→ **Work instructions**:
Search the records for the word "Choose" and pick out every line that has it.

→ **Data**:
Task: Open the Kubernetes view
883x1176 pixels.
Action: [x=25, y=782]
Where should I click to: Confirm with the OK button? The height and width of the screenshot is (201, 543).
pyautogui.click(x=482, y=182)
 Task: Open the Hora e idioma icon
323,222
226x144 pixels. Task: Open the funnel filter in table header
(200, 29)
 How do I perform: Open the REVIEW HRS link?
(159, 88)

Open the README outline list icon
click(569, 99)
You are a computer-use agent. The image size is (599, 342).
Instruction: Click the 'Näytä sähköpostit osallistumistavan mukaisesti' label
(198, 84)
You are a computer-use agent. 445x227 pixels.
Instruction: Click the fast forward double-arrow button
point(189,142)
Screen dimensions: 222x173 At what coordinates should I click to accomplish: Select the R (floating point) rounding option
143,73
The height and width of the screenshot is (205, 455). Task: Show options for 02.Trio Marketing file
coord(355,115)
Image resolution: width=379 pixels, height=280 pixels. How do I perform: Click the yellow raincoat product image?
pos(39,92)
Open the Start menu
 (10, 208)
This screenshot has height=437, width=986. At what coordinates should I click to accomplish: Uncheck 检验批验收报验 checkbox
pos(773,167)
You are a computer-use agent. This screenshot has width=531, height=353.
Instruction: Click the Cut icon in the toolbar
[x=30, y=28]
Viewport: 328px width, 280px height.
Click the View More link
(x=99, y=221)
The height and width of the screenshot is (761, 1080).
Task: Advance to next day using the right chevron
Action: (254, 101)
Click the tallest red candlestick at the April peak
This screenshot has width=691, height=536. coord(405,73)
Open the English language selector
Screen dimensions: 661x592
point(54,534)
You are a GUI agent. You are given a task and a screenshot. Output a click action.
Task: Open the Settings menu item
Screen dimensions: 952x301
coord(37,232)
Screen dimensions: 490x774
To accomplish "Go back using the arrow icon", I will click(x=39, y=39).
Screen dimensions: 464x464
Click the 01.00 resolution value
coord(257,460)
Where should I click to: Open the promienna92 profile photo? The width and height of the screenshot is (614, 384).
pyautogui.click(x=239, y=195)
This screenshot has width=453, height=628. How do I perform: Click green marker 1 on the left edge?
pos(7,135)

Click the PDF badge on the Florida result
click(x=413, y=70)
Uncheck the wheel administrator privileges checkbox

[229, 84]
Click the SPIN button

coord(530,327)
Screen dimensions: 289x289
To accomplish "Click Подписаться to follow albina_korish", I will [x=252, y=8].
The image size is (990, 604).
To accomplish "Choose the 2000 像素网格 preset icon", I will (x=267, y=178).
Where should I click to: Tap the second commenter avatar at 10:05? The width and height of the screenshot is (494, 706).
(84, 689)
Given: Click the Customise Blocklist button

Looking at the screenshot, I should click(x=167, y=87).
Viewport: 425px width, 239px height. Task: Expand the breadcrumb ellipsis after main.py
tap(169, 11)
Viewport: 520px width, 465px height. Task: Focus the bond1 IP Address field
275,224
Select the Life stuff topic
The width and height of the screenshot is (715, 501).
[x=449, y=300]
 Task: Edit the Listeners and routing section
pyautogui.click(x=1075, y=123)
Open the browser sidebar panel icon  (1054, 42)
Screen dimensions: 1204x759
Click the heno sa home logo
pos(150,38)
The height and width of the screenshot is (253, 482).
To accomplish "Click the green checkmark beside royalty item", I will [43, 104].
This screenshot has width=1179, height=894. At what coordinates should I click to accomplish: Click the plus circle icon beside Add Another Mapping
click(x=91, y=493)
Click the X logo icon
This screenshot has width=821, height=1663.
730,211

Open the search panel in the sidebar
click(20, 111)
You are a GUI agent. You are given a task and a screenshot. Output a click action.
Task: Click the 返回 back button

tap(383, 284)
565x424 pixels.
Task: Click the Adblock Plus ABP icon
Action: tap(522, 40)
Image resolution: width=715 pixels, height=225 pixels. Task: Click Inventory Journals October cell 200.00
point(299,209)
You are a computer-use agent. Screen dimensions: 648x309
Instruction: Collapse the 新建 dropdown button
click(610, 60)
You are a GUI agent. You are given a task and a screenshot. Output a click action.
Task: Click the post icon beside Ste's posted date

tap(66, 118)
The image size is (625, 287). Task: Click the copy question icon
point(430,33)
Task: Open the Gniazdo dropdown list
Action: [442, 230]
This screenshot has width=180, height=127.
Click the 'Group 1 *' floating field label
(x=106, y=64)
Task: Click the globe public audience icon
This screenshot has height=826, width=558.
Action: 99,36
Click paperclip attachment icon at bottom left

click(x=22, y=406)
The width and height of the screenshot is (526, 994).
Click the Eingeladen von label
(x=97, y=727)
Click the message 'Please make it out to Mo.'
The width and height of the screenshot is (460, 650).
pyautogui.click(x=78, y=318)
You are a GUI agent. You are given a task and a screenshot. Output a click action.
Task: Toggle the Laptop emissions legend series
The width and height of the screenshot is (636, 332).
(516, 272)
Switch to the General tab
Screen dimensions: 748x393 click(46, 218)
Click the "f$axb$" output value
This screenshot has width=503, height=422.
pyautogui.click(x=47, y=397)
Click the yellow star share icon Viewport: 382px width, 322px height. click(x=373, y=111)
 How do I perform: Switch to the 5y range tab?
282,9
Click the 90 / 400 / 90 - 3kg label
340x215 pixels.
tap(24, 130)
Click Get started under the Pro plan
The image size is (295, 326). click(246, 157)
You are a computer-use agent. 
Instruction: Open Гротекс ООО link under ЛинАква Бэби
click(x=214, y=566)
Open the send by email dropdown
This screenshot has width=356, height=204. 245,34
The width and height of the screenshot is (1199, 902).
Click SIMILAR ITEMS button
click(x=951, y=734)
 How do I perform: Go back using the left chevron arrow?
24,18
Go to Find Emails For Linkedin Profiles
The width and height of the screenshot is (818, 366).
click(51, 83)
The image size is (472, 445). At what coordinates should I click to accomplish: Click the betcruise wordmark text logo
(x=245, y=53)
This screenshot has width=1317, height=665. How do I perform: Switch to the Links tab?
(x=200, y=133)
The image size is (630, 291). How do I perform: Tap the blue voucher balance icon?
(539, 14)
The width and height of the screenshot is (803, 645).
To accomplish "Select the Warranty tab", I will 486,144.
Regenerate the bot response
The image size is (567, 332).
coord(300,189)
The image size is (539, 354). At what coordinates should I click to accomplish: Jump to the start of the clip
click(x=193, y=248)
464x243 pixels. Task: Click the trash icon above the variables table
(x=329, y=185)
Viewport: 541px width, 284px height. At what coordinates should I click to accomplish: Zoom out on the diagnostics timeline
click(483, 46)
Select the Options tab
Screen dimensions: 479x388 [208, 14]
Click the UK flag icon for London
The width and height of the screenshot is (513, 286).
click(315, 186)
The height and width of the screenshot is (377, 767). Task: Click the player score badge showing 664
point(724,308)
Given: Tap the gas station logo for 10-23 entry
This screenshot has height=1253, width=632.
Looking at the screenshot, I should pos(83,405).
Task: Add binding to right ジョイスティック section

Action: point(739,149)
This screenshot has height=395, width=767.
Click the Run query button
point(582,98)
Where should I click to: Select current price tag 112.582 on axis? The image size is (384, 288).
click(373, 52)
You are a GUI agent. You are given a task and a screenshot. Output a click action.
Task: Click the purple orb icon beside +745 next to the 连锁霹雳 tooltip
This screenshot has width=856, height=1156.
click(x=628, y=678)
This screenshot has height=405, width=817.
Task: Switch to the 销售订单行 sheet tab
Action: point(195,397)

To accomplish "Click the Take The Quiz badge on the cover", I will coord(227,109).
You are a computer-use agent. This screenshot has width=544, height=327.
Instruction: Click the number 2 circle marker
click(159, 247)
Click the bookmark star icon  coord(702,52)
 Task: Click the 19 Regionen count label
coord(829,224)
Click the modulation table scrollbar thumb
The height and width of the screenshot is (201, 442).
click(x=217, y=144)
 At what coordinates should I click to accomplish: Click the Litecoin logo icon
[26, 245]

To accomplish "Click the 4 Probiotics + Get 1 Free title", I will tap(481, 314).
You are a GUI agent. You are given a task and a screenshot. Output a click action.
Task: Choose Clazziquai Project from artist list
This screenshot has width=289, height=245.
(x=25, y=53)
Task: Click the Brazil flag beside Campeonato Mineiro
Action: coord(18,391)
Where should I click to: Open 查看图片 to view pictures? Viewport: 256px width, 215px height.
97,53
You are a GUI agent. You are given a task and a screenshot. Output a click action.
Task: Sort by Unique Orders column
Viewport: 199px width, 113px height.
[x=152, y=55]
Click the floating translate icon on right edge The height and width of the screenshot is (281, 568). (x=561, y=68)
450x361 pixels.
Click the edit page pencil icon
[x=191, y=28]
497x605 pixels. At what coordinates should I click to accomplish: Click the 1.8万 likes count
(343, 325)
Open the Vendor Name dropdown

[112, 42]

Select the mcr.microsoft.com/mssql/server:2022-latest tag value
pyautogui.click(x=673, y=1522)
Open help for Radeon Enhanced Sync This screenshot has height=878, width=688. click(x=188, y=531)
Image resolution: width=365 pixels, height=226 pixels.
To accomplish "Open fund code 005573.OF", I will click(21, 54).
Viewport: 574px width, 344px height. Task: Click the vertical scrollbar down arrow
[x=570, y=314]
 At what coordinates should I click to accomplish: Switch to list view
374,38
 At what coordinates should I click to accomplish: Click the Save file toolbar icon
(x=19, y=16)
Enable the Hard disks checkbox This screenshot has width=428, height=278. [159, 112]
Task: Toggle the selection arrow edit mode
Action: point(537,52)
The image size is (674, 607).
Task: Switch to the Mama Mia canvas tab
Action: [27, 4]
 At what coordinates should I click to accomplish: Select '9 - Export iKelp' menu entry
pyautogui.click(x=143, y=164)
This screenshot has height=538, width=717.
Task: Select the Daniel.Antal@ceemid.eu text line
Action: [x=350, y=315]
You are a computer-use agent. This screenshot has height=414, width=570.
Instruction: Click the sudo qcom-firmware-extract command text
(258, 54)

→ **Reply to the task**:
To accomplish "Choose the 2000 像素网格 preset icon", I will (x=267, y=178).
Task: Choose Clazziquai Project from artist list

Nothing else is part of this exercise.